The Alaska Small Business Administration is helping Alaska concert promoters apply for a new pandemic relief fund.
Throughout the pandemic, Alaska theatres and concert halls have remained empty. Orchestras, choirs, storytellers and actors did not take the stage, and if they did, it was without an audience. For Fairbanks Concert Association, there have been no live performances for more than a year.
“Live is different. You hunger for it. Come together, hear it, you know, feel it, experience it, share it. All together. It is not something you can get from a virtual event.”
Anne Biberman is the executive director. Fairbanks Concert Association hosts music and dance events in Hering Auditorium, a 1,200-seat theatre in Fairbanks.
“As long as there’s social distancing measures, I can’t present. Unless I have more than 200 or 300 seats to sell in Hering.”
FCA has been a non-profit subscription service for 73 years.
“We are really reliant on people buying tickets in advance. You can’t offer a season, if you don’t know if any of the components of that season will happen or not.”
FCA cancelled the last concert of spring 2020, then its entire 2020 to 2021 season.
“In the midst of 2020 we had about four months when we had negative numbers, because we were doing ticket refunds. You know, one month we refunded $13,000.”
Now the association, and concert promoters across Alaska, are applying for the Shuttered Venue Operators Grant.
It comes from a pot of $16.2 billion in the Economic Aid to Hard-Hit Small Businesses, Nonprofits and Venues Act and the American Rescue Plan Act.
The Small Business Administration is distributing the grants. Applicants may qualify for funds equal to 45% of their gross earned revenue. If Fairbanks Concert Association gets the relief money, it will be the biggest grant they have ever received.
“We’ll get about $84,000 if we get it.”
The Shuttered Venue Operators Grant is for:
- Live venue operators or promoters
- Theatrical producers
- Live performing arts organization operators
- Museum operators
- Motion picture theater operators (including owners)
- Talent representatives
Biberman says the grant would prevent the organization from closing.
“We get to keep existing. We have a very, very small operational footprint. Most of the money we put out goes into the shows we put on.
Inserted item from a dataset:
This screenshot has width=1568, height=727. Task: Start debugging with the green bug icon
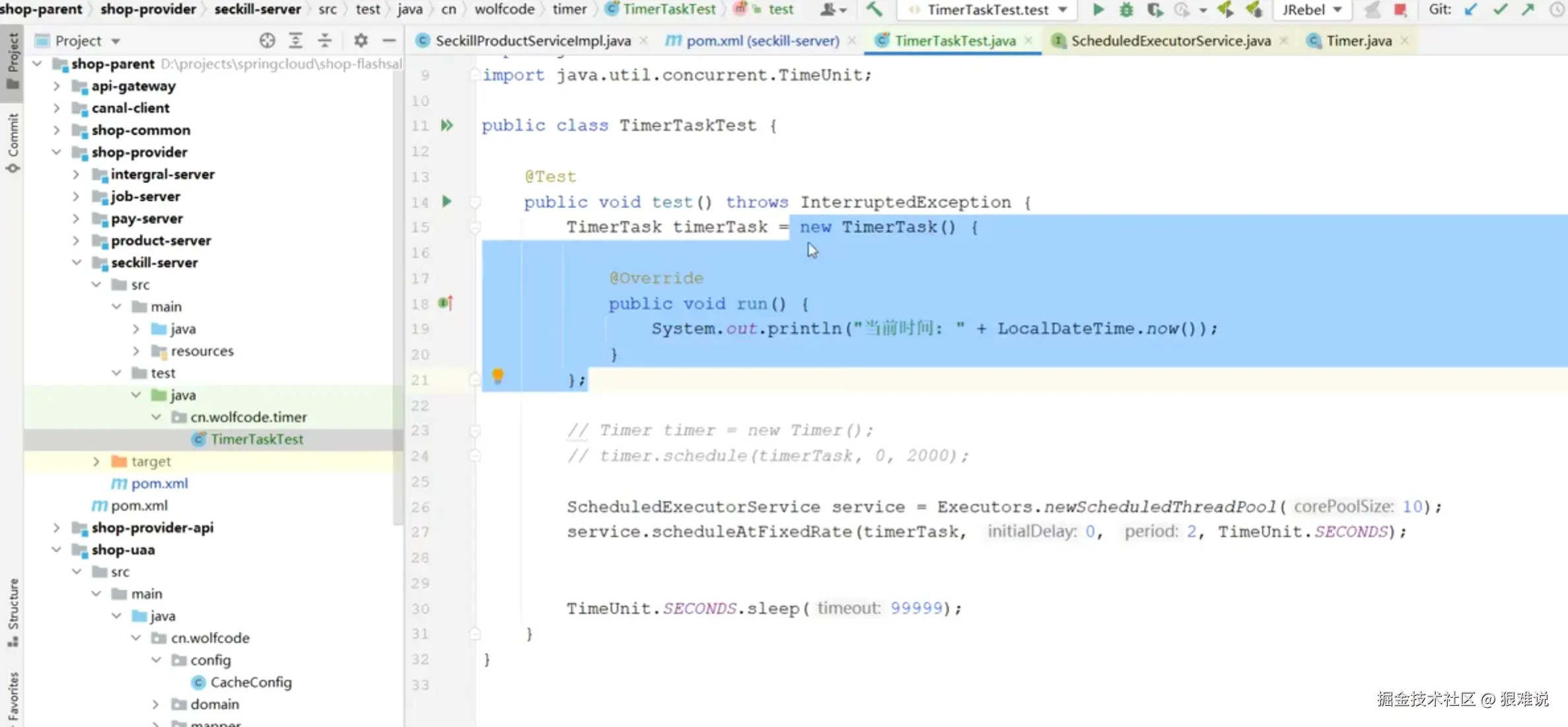coord(1127,9)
This money will really shore us up.”
She says the organization may try some outdoor performances this summer, if they can arrange the artists and venues around Fairbanks’ finicky summer weather.
But with only half of Alaskans vaccinated, she still does not know if she will be selling tickets for concerts in Fairbanks’ largest auditorium this fall.
“I don’t think our patrons are going to be ready to file into Hering and sit cheek by jowl, even with a mask on.”
For now, she and other concert and dance agencies are frustrated, and waiting for more people to be vaccinated.